Entries taken from a collection:
##############################
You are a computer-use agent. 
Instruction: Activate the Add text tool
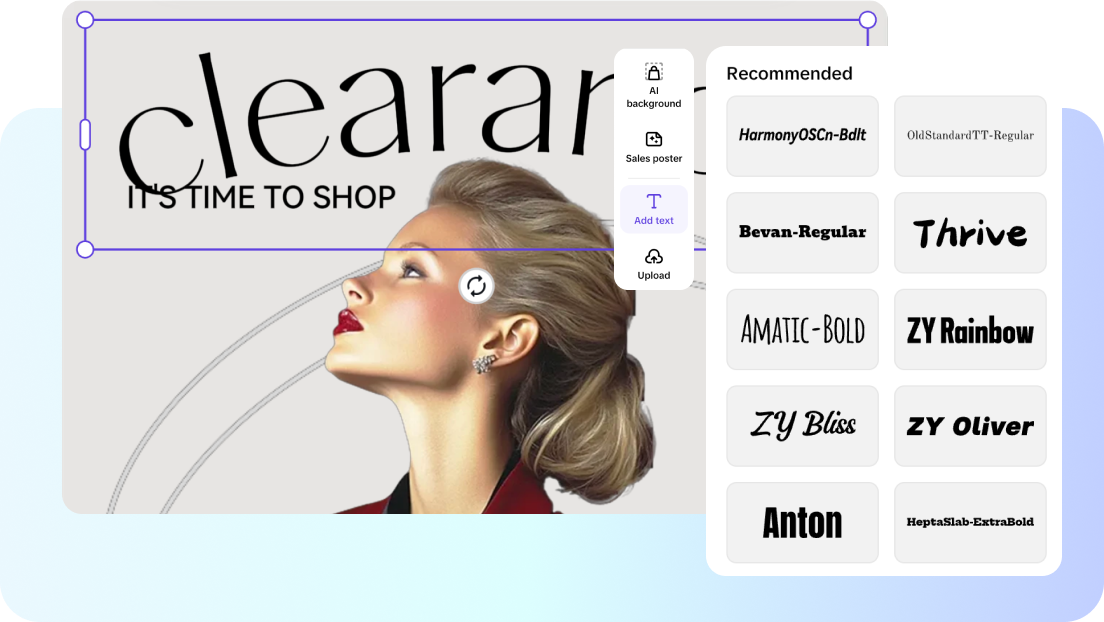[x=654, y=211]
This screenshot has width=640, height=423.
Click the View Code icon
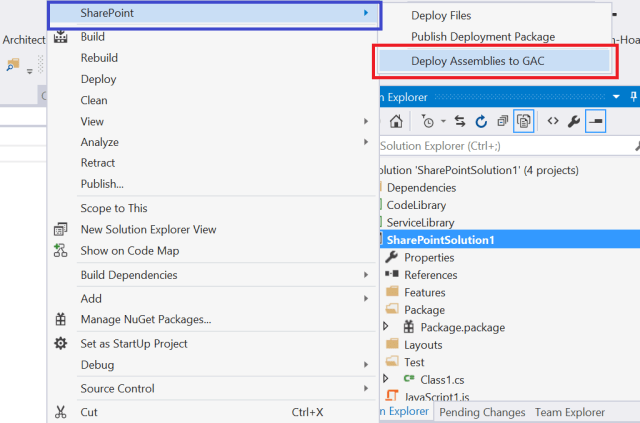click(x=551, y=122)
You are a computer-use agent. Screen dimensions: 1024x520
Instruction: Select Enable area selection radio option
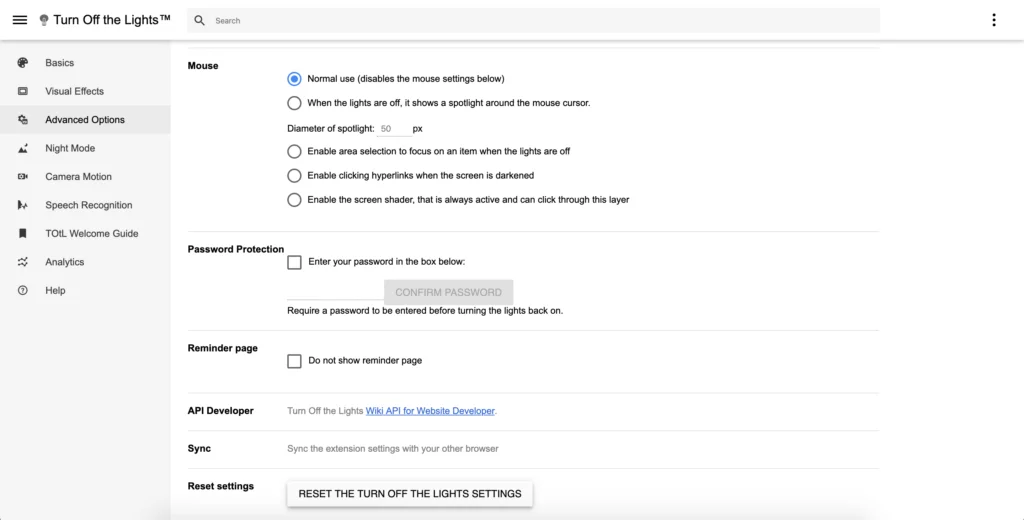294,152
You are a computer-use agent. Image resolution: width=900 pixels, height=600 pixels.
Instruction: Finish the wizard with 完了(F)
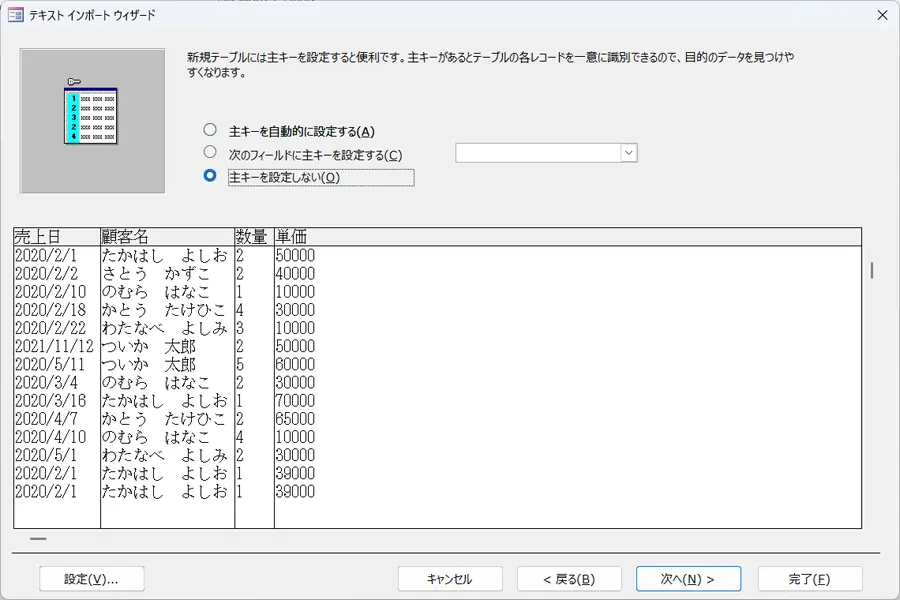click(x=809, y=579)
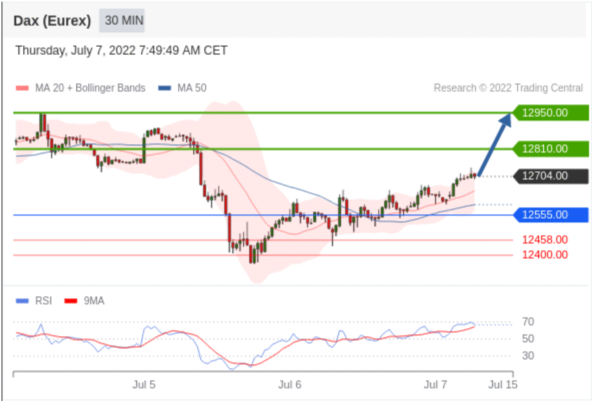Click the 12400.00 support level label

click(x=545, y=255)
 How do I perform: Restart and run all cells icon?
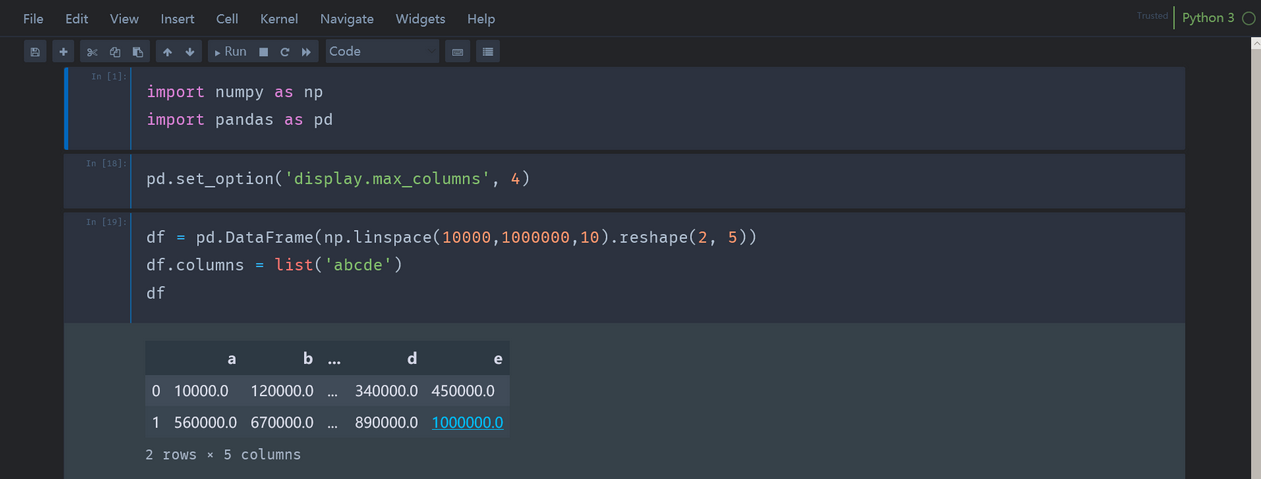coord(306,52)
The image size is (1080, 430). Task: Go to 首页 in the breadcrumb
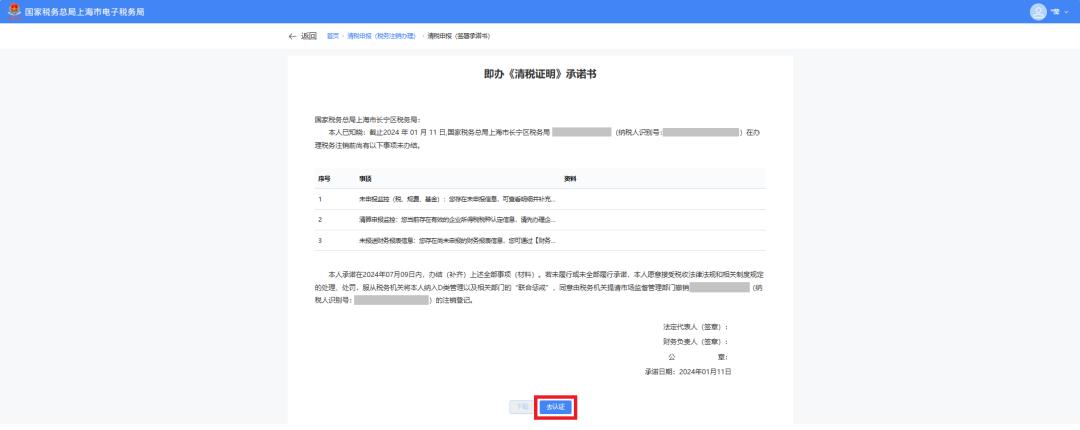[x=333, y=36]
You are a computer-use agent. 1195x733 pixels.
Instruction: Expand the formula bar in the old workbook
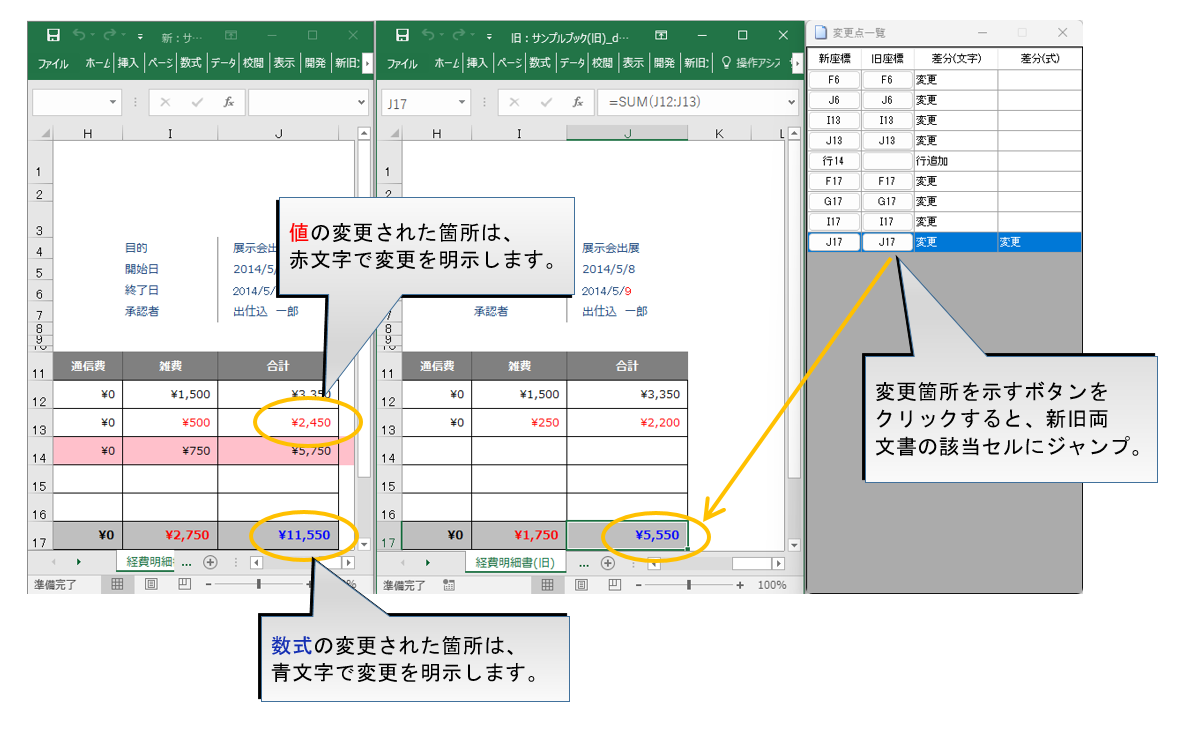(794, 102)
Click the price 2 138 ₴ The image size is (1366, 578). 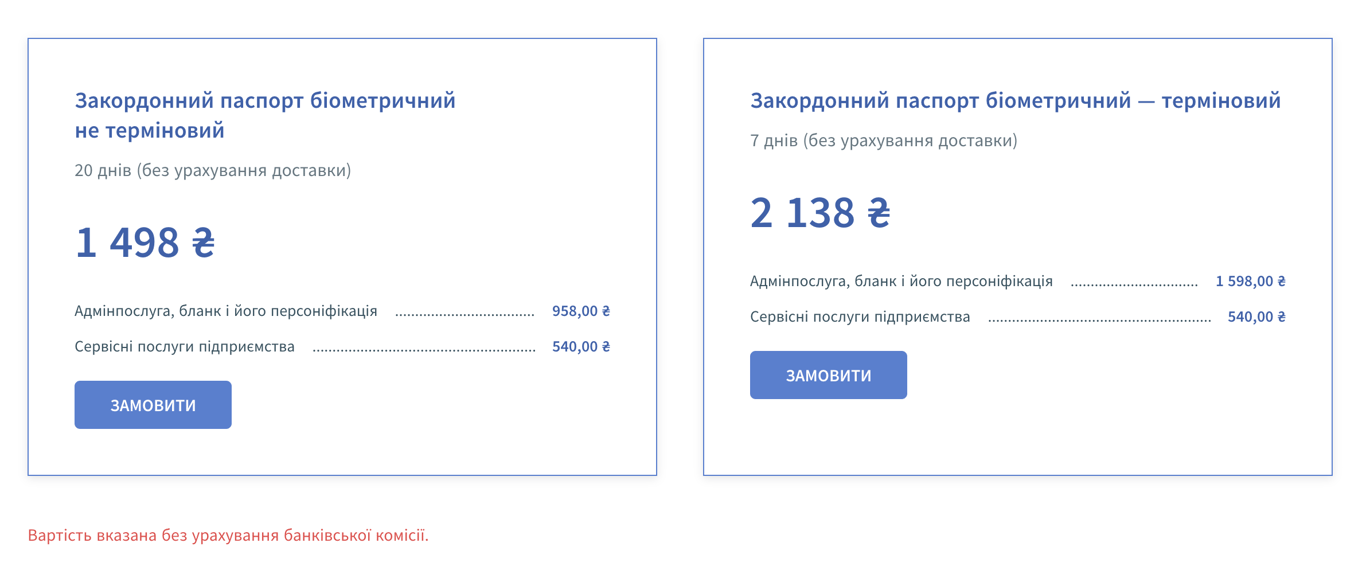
##############################
EXERCISE REQUIREMENTS -> Rewrite the data above exactly as given, but omit the images.

WRITTEN SOLUTION ->
You are a computer-use agent. 
Instruction: Activate the Add text tool
[x=654, y=211]
This screenshot has width=640, height=423.
Click the View Code icon
click(x=551, y=122)
You are a computer-use agent. Screen dimensions: 1024x520
Instruction: Select Enable area selection radio option
294,152
You are a computer-use agent. Image resolution: width=900 pixels, height=600 pixels.
Instruction: Finish the wizard with 完了(F)
click(x=809, y=579)
Click the 12400.00 support level label

click(x=545, y=255)
 How do I perform: Restart and run all cells icon?
coord(306,52)
The image size is (1080, 430). Task: Go to 首页 in the breadcrumb
[x=333, y=36]
You are a computer-use agent. 1195x733 pixels.
Instruction: Expand the formula bar in the old workbook
(794, 102)
Click the price 2 138 ₴ The image size is (1366, 578). 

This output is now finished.